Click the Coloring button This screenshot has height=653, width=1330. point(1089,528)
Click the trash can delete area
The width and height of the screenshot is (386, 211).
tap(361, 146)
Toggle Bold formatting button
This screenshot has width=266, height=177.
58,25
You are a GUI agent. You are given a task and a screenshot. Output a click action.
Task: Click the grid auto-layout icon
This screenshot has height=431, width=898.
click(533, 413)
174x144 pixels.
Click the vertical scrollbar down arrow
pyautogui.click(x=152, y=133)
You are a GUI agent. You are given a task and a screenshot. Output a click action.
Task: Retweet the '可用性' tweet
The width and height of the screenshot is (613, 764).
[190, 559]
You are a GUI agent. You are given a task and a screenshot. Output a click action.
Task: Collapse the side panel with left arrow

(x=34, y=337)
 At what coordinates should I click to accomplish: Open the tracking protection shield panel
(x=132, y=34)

··········

▸ **Task statement**
Report each line in the preceding entries that holds the string "button".

▸ **Expected answer**
Click the Coloring button This screenshot has height=653, width=1330. point(1089,528)
Toggle Bold formatting button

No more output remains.